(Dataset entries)

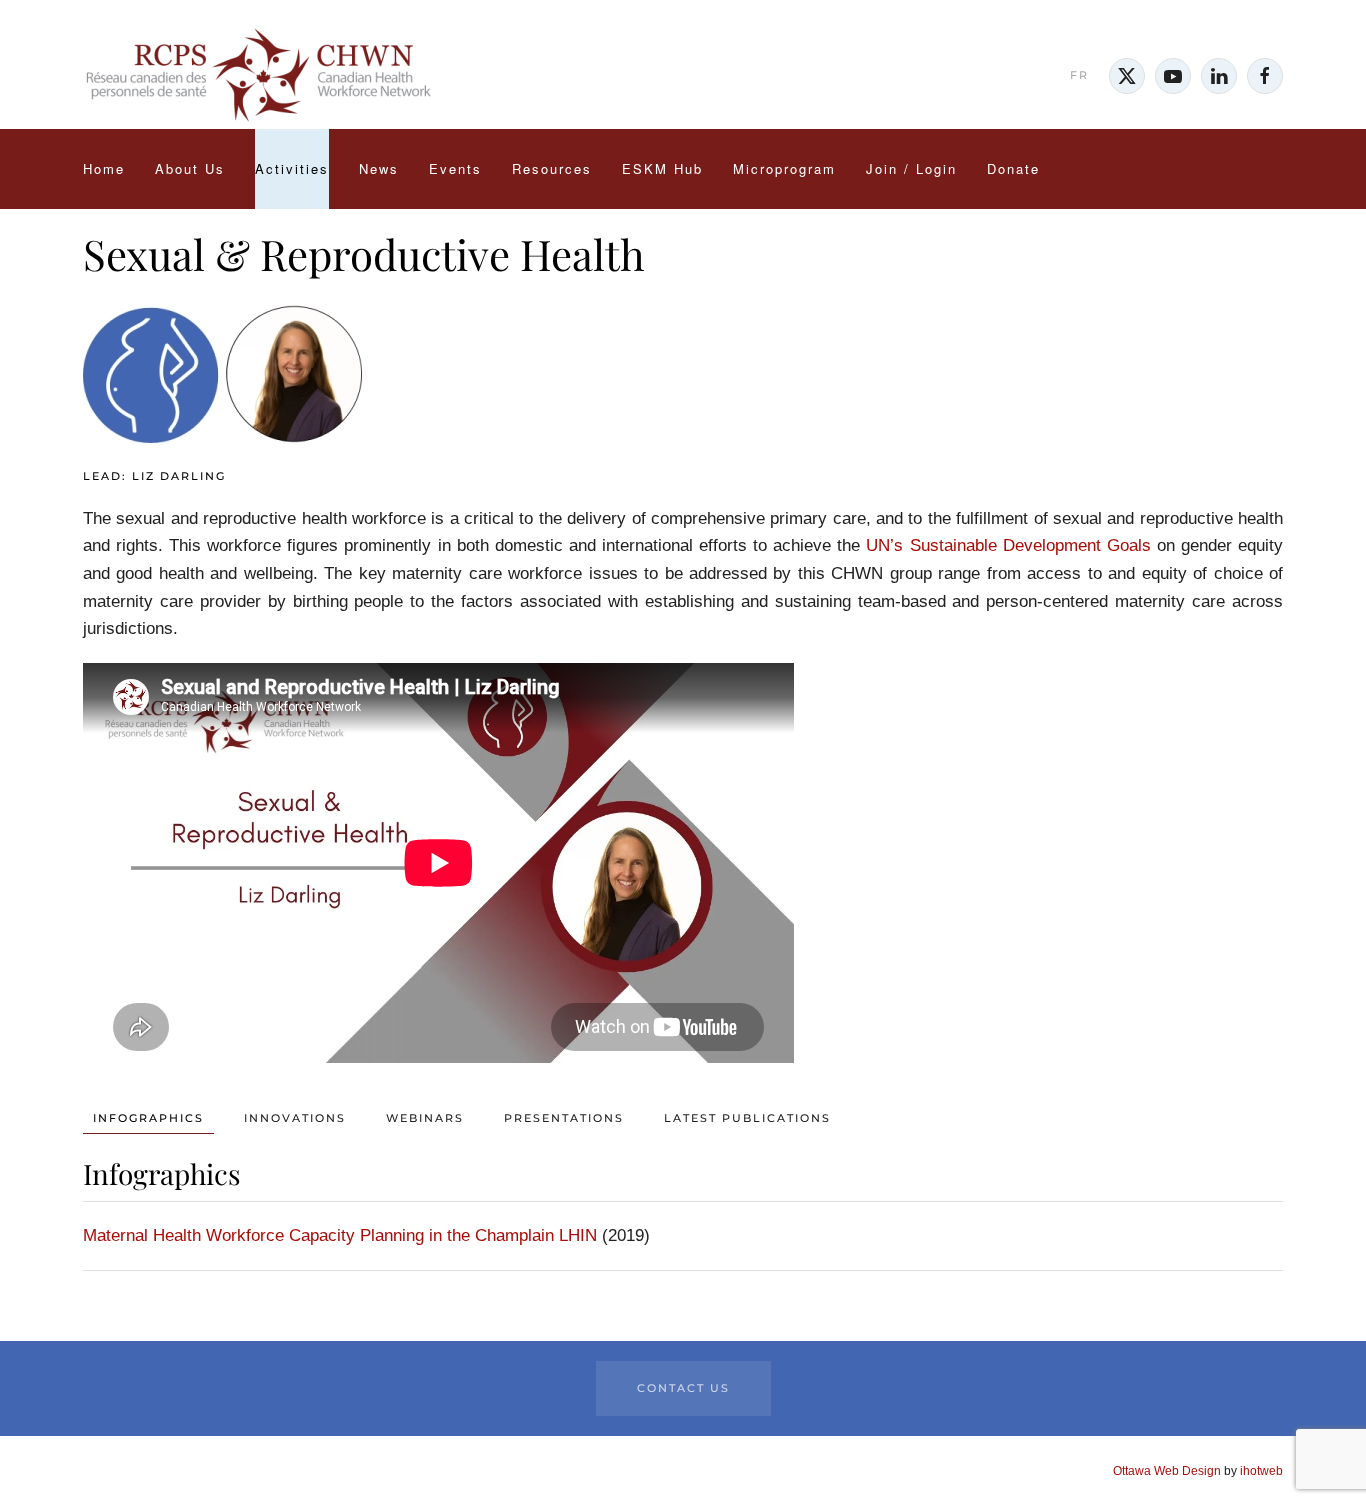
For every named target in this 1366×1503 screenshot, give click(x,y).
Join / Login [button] (911, 168)
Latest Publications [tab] (747, 1118)
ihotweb (1261, 1471)
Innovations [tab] (295, 1118)
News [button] (379, 168)
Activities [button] (292, 168)
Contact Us (683, 1388)
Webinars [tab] (425, 1118)
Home (104, 168)
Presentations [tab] (564, 1118)
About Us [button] (190, 168)
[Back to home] (258, 76)
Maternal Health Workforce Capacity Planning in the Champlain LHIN (340, 1235)
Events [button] (455, 168)
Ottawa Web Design (1167, 1471)
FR (1079, 75)
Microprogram (784, 168)
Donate (1013, 168)
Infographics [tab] (148, 1118)
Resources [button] (552, 168)
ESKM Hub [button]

> [About this task] Return all the data exactly, pictures omitted.

> [Task solution]
For every named target in this 1366×1503 screenshot, give click(x,y).
Join / Login [button] (911, 168)
Latest Publications [tab] (747, 1118)
ihotweb (1261, 1471)
Innovations [tab] (295, 1118)
News [button] (379, 168)
Activities [button] (292, 168)
Contact Us (683, 1388)
Webinars [tab] (425, 1118)
Home (104, 168)
Presentations [tab] (564, 1118)
About Us [button] (190, 168)
[Back to home] (258, 76)
Maternal Health Workforce Capacity Planning in the Champlain LHIN (340, 1235)
Events [button] (455, 168)
Ottawa Web Design (1167, 1471)
FR (1079, 75)
Microprogram (784, 168)
Donate (1013, 168)
Infographics [tab] (148, 1118)
Resources [button] (552, 168)
ESKM Hub [button]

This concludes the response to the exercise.